____ Data provided

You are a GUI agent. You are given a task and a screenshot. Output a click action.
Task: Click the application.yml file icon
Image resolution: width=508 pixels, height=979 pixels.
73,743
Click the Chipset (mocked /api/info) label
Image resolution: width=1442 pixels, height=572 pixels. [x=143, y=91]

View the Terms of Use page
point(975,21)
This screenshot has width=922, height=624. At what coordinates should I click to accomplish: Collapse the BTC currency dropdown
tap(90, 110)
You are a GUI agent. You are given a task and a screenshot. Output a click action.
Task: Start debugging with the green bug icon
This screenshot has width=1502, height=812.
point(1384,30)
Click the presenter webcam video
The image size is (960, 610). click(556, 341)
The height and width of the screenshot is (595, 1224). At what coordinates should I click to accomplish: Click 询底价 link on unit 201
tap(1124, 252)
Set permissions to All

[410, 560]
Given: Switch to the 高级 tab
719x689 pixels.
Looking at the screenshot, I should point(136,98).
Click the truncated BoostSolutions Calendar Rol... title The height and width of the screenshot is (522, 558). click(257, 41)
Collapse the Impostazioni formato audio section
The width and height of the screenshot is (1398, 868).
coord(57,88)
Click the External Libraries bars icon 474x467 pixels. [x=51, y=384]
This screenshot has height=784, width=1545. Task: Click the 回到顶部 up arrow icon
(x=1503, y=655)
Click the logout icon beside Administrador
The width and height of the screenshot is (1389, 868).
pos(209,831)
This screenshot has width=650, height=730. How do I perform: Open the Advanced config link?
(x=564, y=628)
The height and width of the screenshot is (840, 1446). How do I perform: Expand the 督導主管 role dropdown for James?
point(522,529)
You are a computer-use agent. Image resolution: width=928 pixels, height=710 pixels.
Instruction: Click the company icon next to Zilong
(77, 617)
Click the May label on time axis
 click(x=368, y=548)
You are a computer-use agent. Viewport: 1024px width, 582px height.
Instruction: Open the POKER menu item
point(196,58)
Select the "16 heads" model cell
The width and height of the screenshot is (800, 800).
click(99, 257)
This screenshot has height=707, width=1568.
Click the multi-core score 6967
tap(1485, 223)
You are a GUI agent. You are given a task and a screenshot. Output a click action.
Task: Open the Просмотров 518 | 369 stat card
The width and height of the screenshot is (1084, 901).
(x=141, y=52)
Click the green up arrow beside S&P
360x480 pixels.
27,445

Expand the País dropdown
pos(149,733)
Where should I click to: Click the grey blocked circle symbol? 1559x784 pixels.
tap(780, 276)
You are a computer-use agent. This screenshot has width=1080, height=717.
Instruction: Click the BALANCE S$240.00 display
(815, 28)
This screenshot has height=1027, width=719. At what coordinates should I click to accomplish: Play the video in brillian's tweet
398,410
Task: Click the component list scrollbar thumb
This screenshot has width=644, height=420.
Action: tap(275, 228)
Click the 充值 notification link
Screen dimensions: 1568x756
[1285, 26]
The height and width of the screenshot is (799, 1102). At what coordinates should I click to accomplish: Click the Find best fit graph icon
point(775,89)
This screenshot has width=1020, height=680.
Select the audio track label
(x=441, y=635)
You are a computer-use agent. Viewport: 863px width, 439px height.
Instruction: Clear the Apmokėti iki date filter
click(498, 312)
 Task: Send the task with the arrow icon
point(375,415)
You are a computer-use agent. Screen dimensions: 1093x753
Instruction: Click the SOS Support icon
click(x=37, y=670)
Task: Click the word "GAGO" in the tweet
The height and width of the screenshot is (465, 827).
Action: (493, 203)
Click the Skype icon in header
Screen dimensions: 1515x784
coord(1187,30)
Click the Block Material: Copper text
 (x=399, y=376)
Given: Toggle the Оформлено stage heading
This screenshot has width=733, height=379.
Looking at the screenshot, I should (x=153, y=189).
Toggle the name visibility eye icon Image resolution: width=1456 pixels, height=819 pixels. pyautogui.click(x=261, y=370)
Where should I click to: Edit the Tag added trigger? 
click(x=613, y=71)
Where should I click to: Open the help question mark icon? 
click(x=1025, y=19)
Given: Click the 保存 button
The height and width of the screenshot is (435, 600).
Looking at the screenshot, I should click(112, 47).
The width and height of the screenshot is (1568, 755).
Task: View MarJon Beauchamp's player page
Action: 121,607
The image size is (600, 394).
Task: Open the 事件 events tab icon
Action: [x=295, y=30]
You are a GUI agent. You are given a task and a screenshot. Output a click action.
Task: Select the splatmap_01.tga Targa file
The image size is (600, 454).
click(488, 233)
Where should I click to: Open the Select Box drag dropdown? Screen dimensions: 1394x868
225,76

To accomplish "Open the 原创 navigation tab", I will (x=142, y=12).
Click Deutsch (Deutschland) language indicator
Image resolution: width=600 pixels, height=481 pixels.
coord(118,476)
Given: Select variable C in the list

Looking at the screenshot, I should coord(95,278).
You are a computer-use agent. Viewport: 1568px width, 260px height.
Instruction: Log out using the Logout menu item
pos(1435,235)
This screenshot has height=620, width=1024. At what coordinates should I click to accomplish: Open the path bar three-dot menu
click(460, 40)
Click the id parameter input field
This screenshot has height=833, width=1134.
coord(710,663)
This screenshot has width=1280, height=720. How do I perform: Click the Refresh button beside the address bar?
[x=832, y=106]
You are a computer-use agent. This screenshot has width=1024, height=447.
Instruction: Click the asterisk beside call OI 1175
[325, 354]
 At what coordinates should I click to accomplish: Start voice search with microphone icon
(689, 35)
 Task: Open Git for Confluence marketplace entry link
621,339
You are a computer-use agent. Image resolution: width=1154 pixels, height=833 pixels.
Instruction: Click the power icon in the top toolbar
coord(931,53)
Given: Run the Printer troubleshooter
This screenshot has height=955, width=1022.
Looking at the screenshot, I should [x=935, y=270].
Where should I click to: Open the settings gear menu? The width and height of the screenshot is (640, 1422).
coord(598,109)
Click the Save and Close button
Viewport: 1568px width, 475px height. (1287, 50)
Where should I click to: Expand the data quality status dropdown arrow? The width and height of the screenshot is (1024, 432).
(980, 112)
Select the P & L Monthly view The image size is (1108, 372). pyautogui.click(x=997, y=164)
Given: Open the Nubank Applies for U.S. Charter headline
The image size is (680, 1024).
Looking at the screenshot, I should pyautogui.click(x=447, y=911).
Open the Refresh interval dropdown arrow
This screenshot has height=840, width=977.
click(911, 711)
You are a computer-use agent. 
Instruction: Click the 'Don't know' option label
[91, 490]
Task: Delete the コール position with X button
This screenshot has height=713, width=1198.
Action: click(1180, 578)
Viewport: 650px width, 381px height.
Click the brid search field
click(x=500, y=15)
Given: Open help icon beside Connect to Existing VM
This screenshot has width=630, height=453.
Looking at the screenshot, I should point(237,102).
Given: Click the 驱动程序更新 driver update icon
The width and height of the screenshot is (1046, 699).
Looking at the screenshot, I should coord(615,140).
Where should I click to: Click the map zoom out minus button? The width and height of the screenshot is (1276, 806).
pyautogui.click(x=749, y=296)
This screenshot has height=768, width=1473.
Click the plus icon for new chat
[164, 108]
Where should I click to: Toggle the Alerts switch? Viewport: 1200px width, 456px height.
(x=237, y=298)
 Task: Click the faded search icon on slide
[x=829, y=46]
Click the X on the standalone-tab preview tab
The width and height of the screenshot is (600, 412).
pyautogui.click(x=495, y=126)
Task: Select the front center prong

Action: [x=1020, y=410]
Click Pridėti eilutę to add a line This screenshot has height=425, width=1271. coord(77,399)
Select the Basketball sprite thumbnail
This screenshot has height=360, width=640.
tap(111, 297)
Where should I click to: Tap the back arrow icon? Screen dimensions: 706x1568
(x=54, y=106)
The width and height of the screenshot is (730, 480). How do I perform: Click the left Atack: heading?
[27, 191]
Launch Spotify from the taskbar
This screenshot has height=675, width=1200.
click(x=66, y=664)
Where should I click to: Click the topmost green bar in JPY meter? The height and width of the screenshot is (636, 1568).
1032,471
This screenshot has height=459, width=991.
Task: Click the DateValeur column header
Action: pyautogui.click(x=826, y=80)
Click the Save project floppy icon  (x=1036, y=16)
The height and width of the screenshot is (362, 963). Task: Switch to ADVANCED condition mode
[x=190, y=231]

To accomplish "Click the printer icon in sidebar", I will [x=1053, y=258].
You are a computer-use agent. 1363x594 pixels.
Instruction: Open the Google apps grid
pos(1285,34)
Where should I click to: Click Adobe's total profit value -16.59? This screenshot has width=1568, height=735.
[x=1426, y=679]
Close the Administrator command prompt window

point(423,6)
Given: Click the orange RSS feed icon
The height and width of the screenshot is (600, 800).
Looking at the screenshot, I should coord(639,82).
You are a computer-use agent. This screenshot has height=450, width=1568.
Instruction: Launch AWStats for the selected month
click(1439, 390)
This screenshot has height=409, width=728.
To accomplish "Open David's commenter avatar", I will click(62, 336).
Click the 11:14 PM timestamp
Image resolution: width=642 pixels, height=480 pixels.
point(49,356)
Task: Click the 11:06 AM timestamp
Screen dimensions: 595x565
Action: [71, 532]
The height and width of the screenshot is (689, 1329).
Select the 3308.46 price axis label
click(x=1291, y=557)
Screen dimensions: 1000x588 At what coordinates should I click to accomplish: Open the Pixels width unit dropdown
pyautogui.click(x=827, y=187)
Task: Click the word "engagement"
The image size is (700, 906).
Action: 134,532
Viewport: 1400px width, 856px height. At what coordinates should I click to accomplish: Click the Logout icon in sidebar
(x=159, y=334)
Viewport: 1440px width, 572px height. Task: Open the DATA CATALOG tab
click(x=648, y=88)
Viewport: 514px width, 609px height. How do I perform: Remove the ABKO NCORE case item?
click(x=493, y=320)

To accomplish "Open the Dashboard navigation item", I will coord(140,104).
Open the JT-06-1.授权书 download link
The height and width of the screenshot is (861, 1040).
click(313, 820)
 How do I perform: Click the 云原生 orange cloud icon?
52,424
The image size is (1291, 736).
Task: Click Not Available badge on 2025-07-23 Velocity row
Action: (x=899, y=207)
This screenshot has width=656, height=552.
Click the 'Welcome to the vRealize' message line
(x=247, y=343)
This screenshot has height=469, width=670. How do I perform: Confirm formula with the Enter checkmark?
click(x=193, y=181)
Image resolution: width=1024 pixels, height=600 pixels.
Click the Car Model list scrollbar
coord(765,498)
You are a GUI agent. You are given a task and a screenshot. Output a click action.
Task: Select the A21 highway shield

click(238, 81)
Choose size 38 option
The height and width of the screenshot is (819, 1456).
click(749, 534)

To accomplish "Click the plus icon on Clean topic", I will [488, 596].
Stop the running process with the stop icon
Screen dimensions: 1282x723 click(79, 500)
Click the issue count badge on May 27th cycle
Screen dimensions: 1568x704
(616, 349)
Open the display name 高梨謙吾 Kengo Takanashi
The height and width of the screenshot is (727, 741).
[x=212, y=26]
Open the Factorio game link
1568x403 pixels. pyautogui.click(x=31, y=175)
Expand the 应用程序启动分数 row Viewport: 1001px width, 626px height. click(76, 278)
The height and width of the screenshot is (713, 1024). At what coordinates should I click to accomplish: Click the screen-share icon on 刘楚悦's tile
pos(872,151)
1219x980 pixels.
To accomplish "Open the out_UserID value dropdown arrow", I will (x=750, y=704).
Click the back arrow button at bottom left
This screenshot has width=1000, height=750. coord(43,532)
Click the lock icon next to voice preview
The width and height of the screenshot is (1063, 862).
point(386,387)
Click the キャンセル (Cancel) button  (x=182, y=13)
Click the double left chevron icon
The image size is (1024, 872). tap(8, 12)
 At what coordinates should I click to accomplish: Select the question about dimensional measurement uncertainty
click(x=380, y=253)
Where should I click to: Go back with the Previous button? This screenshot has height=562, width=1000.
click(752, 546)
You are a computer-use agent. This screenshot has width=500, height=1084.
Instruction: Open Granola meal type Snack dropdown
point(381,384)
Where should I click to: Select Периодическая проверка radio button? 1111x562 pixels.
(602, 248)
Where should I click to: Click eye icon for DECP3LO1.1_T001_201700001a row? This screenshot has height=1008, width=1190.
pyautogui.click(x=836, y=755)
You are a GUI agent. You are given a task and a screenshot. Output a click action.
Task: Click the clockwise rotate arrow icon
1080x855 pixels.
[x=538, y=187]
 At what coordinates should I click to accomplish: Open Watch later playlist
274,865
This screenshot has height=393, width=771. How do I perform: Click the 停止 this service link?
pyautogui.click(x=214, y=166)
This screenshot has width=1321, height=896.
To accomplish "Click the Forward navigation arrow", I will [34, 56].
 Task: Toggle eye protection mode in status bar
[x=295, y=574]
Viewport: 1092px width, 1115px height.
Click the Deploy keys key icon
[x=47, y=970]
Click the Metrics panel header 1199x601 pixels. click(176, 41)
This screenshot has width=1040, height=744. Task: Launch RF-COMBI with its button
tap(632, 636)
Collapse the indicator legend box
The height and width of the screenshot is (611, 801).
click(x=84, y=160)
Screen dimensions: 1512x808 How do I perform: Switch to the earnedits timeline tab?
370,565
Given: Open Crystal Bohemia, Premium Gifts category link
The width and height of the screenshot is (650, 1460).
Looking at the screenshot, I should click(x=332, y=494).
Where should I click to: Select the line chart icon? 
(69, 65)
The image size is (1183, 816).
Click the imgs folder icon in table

________

Your goal
Retype only the lines above between the line with "This screenshot has height=707, width=1568." and the line with "You are a computer-use agent. Viewport: 863px", counting those two lines as well, and keep every character as it is.

Result below
This screenshot has height=707, width=1568.
Click the multi-core score 6967
tap(1485, 223)
You are a GUI agent. You are given a task and a screenshot. Output a click action.
Task: Open the Просмотров 518 | 369 stat card
The width and height of the screenshot is (1084, 901).
(x=141, y=52)
Click the green up arrow beside S&P
360x480 pixels.
27,445

Expand the País dropdown
pos(149,733)
Where should I click to: Click the grey blocked circle symbol? 1559x784 pixels.
tap(780, 276)
You are a computer-use agent. This screenshot has width=1080, height=717.
Instruction: Click the BALANCE S$240.00 display
(815, 28)
This screenshot has height=1027, width=719. At what coordinates should I click to accomplish: Play the video in brillian's tweet
398,410
Task: Click the component list scrollbar thumb
This screenshot has width=644, height=420.
Action: tap(275, 228)
Click the 充值 notification link
Screen dimensions: 1568x756
[1285, 26]
The height and width of the screenshot is (799, 1102). At what coordinates should I click to accomplish: Click the Find best fit graph icon
point(775,89)
This screenshot has width=1020, height=680.
Select the audio track label
(x=441, y=635)
You are a computer-use agent. Viewport: 863px width, 439px height.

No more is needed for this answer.